Hallyu meets Hollywood

Interesting article in Forbes about k-pop’s recent fores into the U.S. market:

Why is this year different from all the other years? Stateside K-pop fanaticism is on the rise as always, but it still hasn’t quite cracked into mainstream consciousness.

Thank China. Experts are pointing to Beijing’s backlash against THAAD, the U.S. missile system that was installed in South Korea this year. The Chinese government saw THAAD as a security threat when it was installed in July 2016, and later outlawed Korean cultural imports to China, including new Korean television and music. Tourism companies were banned in March from organizing group excursions to Korea.

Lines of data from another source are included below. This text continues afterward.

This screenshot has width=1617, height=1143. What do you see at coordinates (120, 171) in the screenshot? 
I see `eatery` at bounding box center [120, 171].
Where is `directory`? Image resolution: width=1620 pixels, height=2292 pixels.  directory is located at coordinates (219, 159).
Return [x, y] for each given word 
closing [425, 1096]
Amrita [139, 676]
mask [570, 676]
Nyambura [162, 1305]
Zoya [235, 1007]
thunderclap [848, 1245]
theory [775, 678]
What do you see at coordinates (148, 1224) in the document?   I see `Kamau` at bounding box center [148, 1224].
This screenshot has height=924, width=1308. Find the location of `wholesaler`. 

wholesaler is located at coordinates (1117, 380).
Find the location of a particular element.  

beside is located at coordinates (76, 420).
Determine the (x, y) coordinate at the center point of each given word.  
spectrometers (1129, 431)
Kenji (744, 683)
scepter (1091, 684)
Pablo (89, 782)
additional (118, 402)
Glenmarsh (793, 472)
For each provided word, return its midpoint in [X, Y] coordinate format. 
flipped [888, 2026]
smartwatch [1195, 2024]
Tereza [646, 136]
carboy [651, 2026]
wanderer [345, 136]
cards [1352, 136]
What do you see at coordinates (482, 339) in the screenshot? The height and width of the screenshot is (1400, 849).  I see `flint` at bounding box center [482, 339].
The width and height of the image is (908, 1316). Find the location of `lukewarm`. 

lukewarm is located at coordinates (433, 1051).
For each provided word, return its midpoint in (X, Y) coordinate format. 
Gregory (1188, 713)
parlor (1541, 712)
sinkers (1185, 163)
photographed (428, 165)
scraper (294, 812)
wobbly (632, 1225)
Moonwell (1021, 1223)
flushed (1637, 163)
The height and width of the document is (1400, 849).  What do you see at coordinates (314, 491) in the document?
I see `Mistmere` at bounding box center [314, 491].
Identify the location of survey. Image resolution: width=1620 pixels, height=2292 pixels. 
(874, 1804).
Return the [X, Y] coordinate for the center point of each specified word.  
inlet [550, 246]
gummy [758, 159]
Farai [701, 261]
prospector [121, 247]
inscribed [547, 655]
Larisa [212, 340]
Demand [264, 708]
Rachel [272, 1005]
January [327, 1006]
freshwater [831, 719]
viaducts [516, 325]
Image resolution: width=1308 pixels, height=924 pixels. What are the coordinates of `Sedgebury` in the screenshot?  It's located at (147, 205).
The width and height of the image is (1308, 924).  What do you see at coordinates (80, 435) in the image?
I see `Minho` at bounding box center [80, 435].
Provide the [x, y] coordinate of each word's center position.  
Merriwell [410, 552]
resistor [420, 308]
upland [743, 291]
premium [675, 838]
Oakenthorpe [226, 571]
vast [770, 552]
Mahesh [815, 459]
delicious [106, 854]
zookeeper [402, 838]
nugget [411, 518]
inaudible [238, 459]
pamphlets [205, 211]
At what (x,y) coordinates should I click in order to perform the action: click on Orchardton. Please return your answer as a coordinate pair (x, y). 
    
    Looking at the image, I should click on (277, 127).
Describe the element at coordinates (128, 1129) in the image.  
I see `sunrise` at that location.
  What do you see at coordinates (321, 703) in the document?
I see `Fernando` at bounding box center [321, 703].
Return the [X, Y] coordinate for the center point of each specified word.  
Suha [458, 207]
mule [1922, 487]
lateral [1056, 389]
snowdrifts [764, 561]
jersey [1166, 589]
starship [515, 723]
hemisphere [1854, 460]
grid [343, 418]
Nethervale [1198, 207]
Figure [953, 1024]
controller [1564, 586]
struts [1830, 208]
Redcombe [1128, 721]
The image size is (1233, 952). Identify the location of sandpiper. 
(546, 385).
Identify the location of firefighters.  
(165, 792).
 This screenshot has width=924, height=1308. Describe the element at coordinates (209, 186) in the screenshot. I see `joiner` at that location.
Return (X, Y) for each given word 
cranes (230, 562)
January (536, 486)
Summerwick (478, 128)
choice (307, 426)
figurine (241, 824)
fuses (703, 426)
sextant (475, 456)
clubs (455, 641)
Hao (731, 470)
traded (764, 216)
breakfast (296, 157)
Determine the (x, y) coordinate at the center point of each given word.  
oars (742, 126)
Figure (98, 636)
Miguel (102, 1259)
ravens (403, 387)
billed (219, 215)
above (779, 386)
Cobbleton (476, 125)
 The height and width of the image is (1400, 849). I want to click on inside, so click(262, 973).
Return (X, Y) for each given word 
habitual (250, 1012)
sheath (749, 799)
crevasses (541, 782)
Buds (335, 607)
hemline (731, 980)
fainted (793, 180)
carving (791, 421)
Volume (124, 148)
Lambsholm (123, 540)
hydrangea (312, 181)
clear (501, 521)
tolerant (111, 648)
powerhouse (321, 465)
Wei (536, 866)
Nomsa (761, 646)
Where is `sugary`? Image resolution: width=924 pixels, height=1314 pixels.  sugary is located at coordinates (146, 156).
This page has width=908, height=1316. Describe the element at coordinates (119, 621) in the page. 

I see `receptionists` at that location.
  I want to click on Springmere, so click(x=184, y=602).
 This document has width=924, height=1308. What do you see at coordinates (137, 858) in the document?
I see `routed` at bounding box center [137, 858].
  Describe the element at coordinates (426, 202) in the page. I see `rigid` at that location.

This could be great for the United States, where Asians do not receive the media exposure that they should. Shows like Fresh Off The Boat and Dr. Ken, rappers like Dumbfounded and Awkafina, and personalities like Eddie Huang are doing a great part in providing some representation. It would be great to see what k-pop brings to the mix.

Look, k-pop is not perfect. It has issues with homophobia, misogyny, transphobia, racism, and labor rights violations. But, perhaps its incursion into the U.S. market could make people question racist stereotypes about Asians, and perhaps even expand definitions of masculinity.

And I, for one, welcome our new k-pop overlords.